→ **What is required**
Using the immigration passage, answer these:
(a) How large had the backlog of pending adjustment of status applications grown by the end of FY 1998?
(b) What share of immigrant visa denials at the Manila post is reportedly caused by deficient I-864 Affidavits of Support?
(c) After what time, Manila time, is it best to call about immigrant visa applications?

→ **Passage**
************
The client should then expect an appointment letter in the next few
months. INS also has a 1-800 number that you should call if you have
moved to a different address (this applies to naturalization cases
only, and for moves within the State of Florida): 1-800-375-5283.
Adjustment of status applications are a different matter, however,
and we should expect to live with delays for quite some time. Delays
in the processing of these applications are alarming, to say the
least. In August of 1999, the INS acknowledged that the backlog in
pending adjustment of status applications had increased from 121,000
in Fiscal Year 1994 to 811,000 by the end of FY 1998. INS, however,
is not immune to the problems caused by these delays, and have made
processing naturalization and adjustment applications among its
highest priorities.
What do we do in the meantime?
If you are filing an adjustment of status application, and have
children who will be "aging out" (i.e., turning 21) in the near
future, make sure to notify INS in LARGE, BOLD PRINT on the front of
your adjustment package. This also works when sending I-130
petitions to INS for minor children who will need to be processed at
a foreign consulate prior to their 21st birthday. INS, however, has
stated that while it will do everything possible to adjudicate in a
timely manner, such applications when filed at least 6 months prior
to the minor child's 21st birthday, not much can be done -- nor
expected -- if the application is filed within 6 months of the
child's birthday. If this is an issue, therefore, one may very well
have to consider the prospect of consular processing as an
alternative to filing an adjustment of status application.
The concept of "consular processing" has in the past few months,
been revisited by immigration practitioners who would have otherwise
shunned this option in situations where the client is already in the
U.S. Why, after all, would you go through the hassle of travelling
half a world away only to be faced by a consular officer whose
denial could mean the end of all your hopes and dreams, without the
possibility of an appeal? For one thing, consular processing -- at
this time -- is a faster way to a green card than adjustment of
status is. Second, if you make sure that you do everything right --
in other words, have all your ducks in a row -- the results should
not be disappointing. It has been reported that over 50% of denials
for immigrant visas at the Manila post are caused by deficient I-864
Affidavits of Support.
Consular officers in Manila have been, in my experience, fair for
the most part, and more accessible than many other consular officers
in other posts.
Manila, thank goodness, has also resurrected the concept of the visa
applicant's right to counsel, and attorneys are now able to stand in
line with their clients and be with them during the interview. This
concept is simply unheard of in many consular posts.
Manila has also
done a very good job, from my experience, in expediting cases where
the applicant will turn 21. While they do make attempts to track
these cases and expedite when necessary, do not rely on this! Make
sure to make it clear with every package sent to the consulate that
the applicant MUST be interviewed before a certain date.
Also, make
a note of when the package should get there, and call to follow up
after such time as you are sure they have received the package. For
immigrant visa applications, it is best to call after 10:00 a.m.
Manila time. When calling from the U.S., dial: 011-632-523-1001.
Dial
"O" for the operator immediately, to save on long distance charges,
and then when the operator comes on, ask to be transferred to the
Immigrant visa
section (or non-immigrant) Tip: While a K-1 Fiancee visa is
technically a non-immigrant visa, it is processed as an immigrant
visa, and you should
therefore ask to speak with an immigrant visa officer.
************
→ **Source data**
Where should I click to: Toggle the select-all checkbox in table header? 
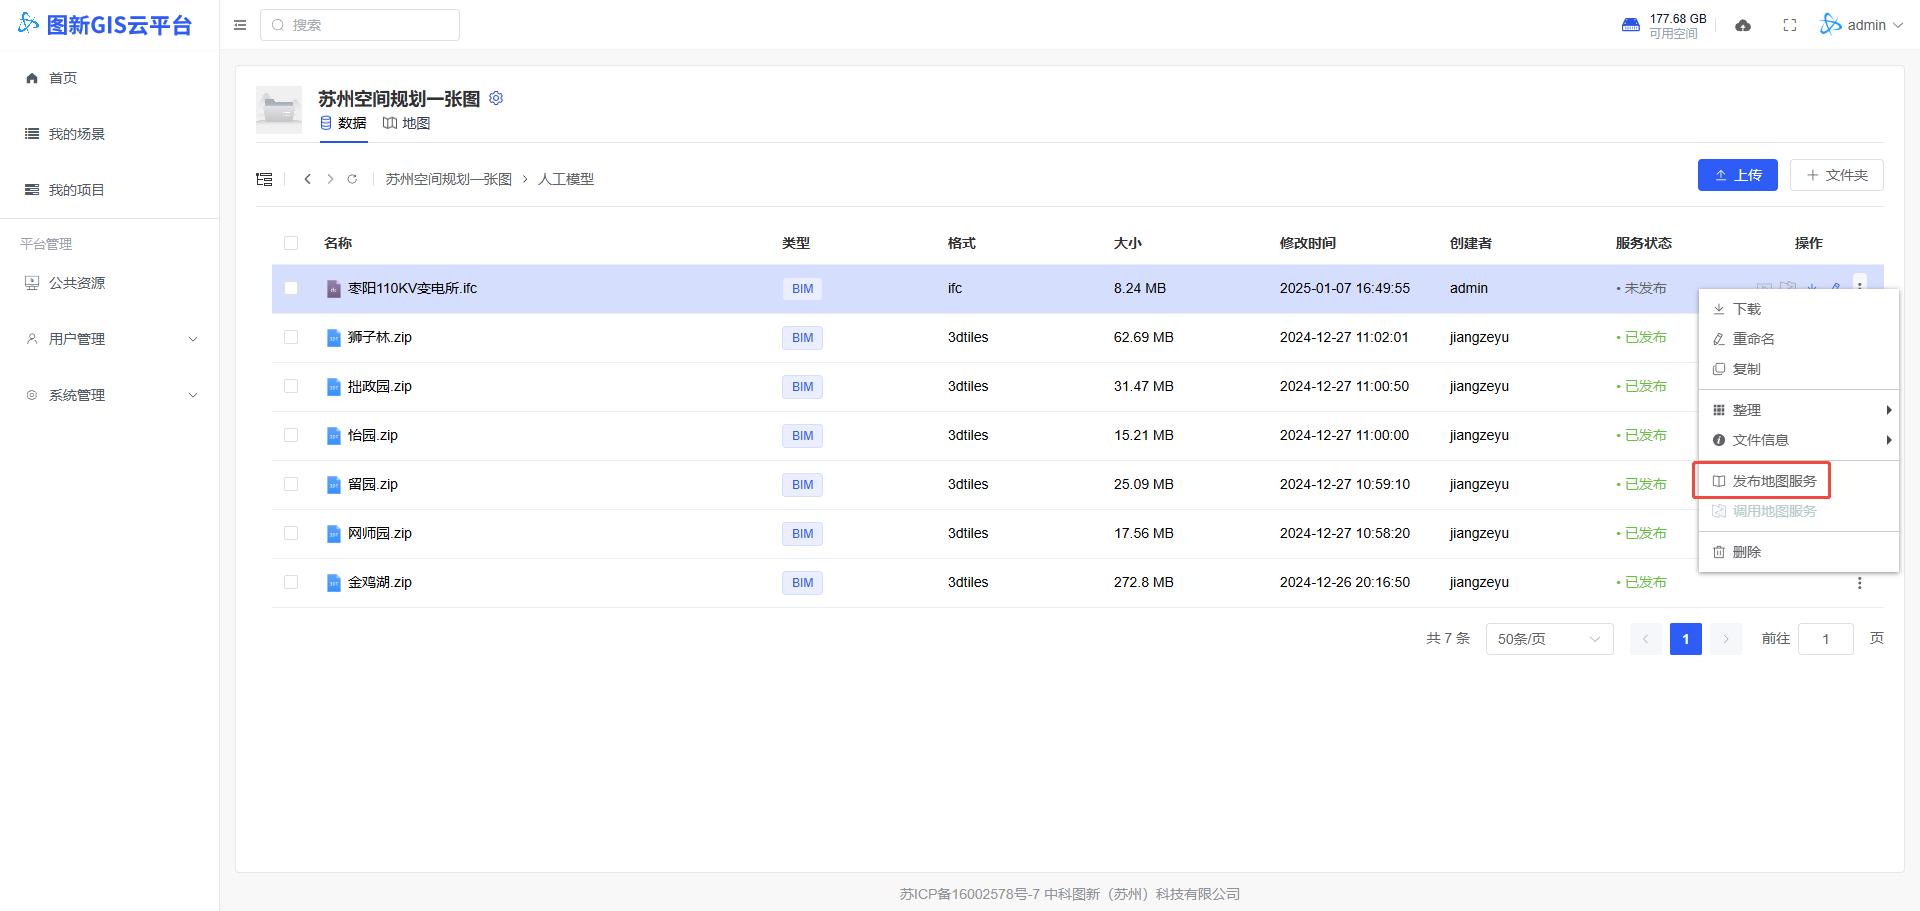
************
→ **Final result**
(a) 811,000
(b) Over 50%
(c) 10:00 a.m.